Clause 32(3) of the Bill states that if there is a conflict between the Equality law and any other law, other than the Constitution, then the Equality law trumps everything.
Why have the Opposition and others objected to this clause? Briefly, because it can be used to bypass Parliament.
In a democracy, voters elect the people who pass the laws. But, as written, the Equality law could see laws effectively rewritten or overturned by people who are not elected.
Lobbyists and adjudicating bodies will begin to read rights into the Equality bill that are not explicitly mentioned, but which they will say are implied.
In the latest amendments, Government added that the Equality law will not be superior to the European Convention on Human Rights, either. A good step.
But it does mean that the Equality law will be superior to the Criminal Code. Why?
And why will it be superior to the Embryo Protection Act? What kind of fundamental rights for embryo protection are we recognising if they can, in principle, be overturned — not by voters, or Parliament on their behalf, but by people who are unelected?
This is not just a question about one issue. It is a question about democracy itself.
Clause 6 of the Bill focuses on the exceptions, where this law will not apply. In most cases, people must be treated equally. But sometimes the spirit (‘ethos’) of an institution calls for exceptions. When recruiting, for example, the army and police can discriminate according to height, weight and even disability.
Such cases are clear. Others require debate. For example, the ethos of schools with a special character, like Church schools, or schools focusing on sport or the performing arts.
If the government can impose an ‘ethos’ on such schools, aren’t we saying a future government can practically take them over in all but name?

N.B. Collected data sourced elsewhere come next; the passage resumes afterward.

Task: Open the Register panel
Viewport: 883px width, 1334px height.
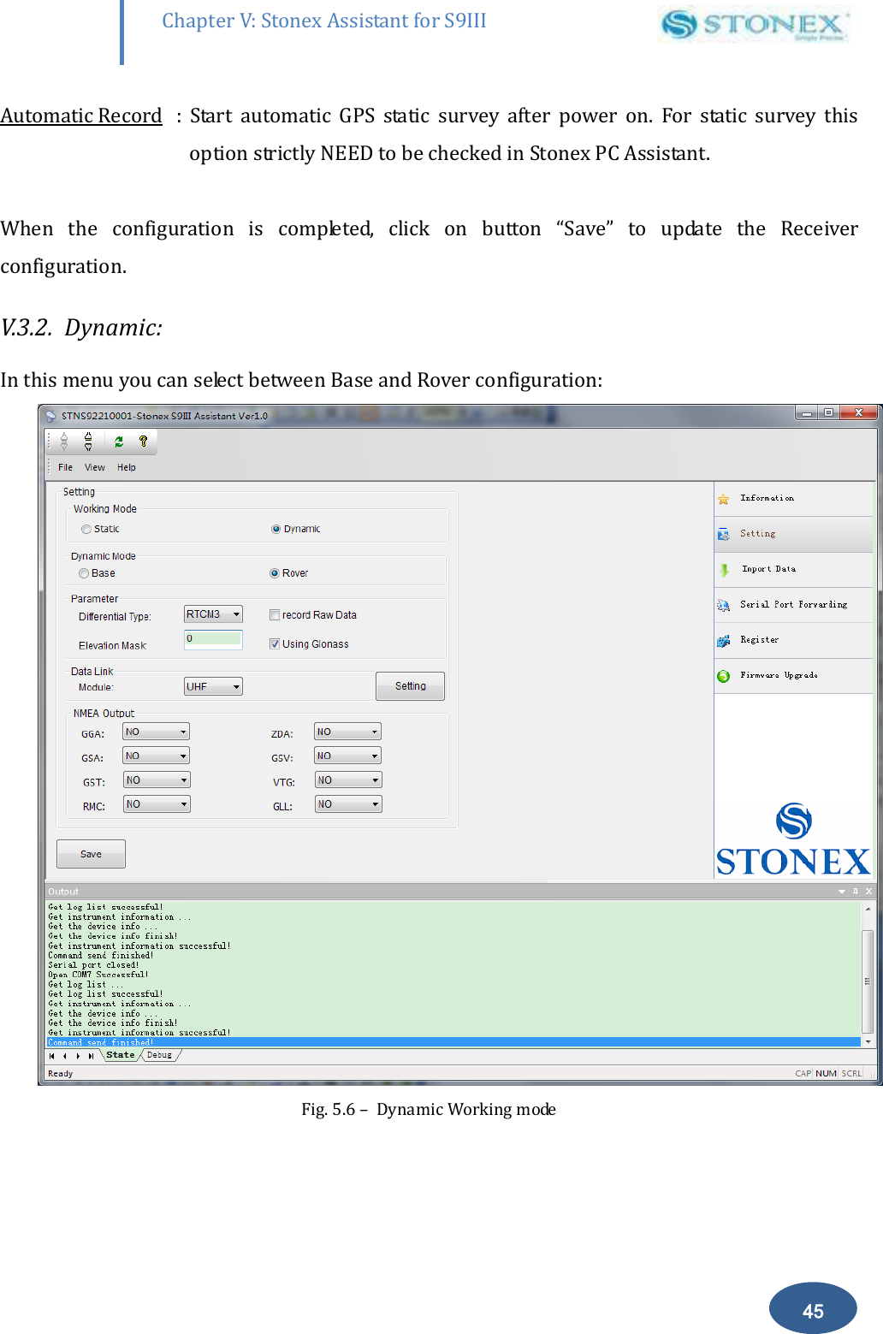Action: click(761, 639)
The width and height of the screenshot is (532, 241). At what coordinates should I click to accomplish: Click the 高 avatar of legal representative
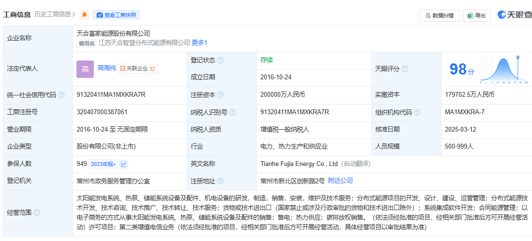pos(85,69)
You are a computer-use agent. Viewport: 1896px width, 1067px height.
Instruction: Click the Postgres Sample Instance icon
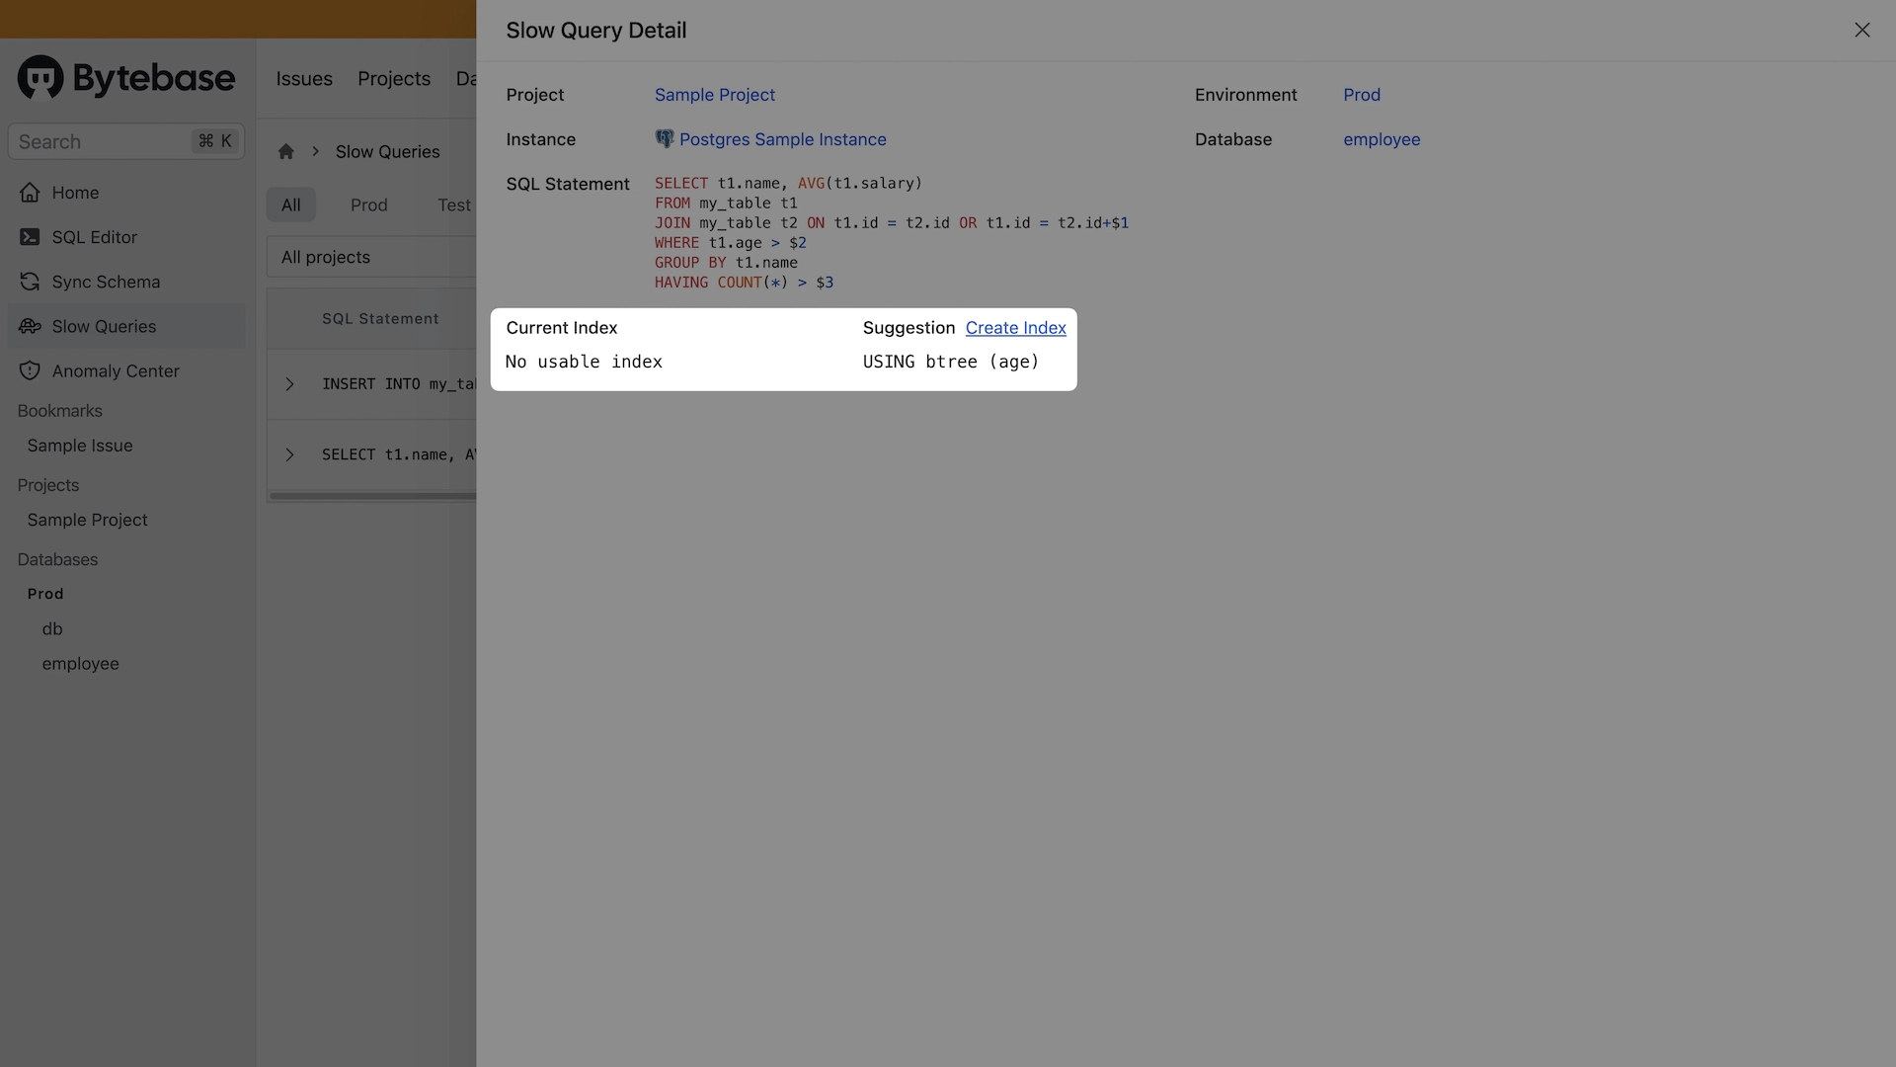665,139
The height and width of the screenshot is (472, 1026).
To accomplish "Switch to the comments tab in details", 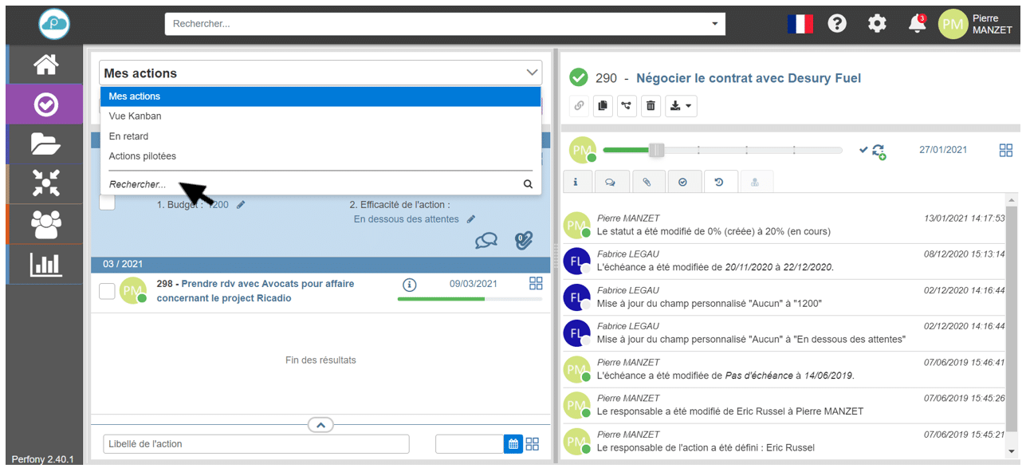I will [611, 182].
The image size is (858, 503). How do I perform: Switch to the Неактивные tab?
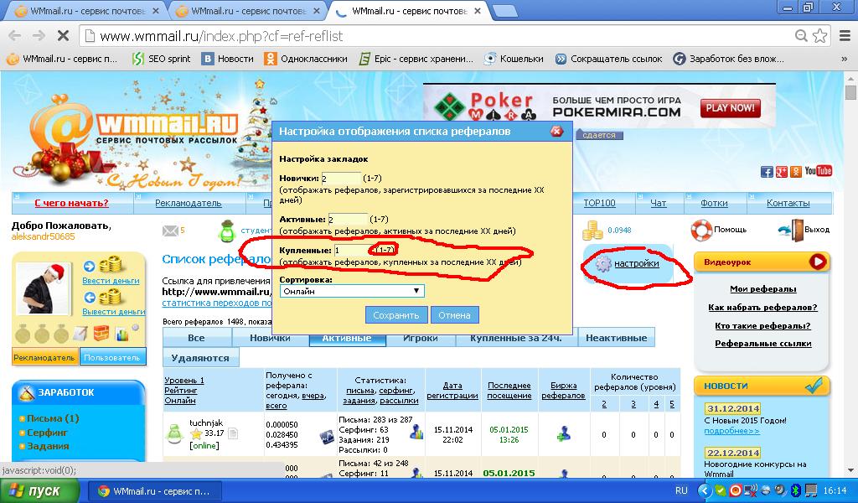[x=616, y=338]
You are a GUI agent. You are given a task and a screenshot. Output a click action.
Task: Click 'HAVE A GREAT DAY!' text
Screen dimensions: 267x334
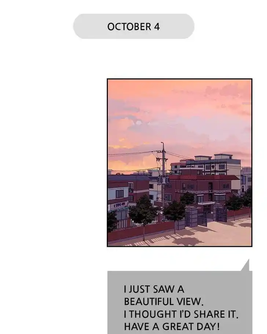[172, 326]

The question, therefore, is: How are we going to respect ‘ethos’ without allowing it to be used as a pretext to discriminate against individuals, not because they do not follow the ethos of that institution but because of other characteristics?
‘Ethos’ should not be used to discriminate against minorities or individuals. As legislators, we must guarantee the ethos while protecting against discrimination.
At the moment, however, parliamentary discussion on this point is suspended.
The draft law does not include any reference to conscientious objection, nor do the amendments proposed by the Government.
Yet conscientious objection is a fundamental right. It protects individuals from violating their conscience.
This issue is of serious concern to doctors, nurses, and pharmacists. They’ve proposed amendments. One concern is that since the Equality Bill is superior to the criminal code, they may end up obliged to handle procedures, such as abortion or surrogacy, which are currently illegal, under the pretext of equality.
The doctors have been constructive. They have suggested that Government should provide a directory of those doctors who offer services which may not be offered by all doctors. Hormone replacement for transgender persons (especially children) is a case in point.
This idea of a directory was recently put forward by LGBTIQ+ Gozo. It is a good idea. It offers choice without creating embarrassment, either for those who are not comfortable offering certain services or for those needing such services.
Of course conscientious objection should not be abused. It should not be used to refuse to bake a wedding cake for a gay couple.
And it certainly does not cover the scandalous case that came to my attention recently, when a patient, already lying on the bed of an operating theatre, was refused the operation because the surgeon read that the patient was HIV positive (something that had been clearly listed in the preoperation file).
The notion of religious freedom is totally absent from the Bill. There is a growing concern that a clear guarantee of religious freedom is needed.
It is a fundamental European freedom, granted by secular free societies, and a basic requirement in European legislation. Its exclusion may be interpreted as intent to undermine this right.
Let us be clear. This is not a zero-sum game between, say, Church schools and LGBTIQ+ NGOs. I am in touch with many stakeholders and what I wrote here reflects their general position.
To sum up, the Equality Bill deserves more dialogue and openmindedness from everyone. We should all champion equality, but unless the Bill is handled with sensitivity and attention to detail, we will not be able to guarantee equality and freedom for all.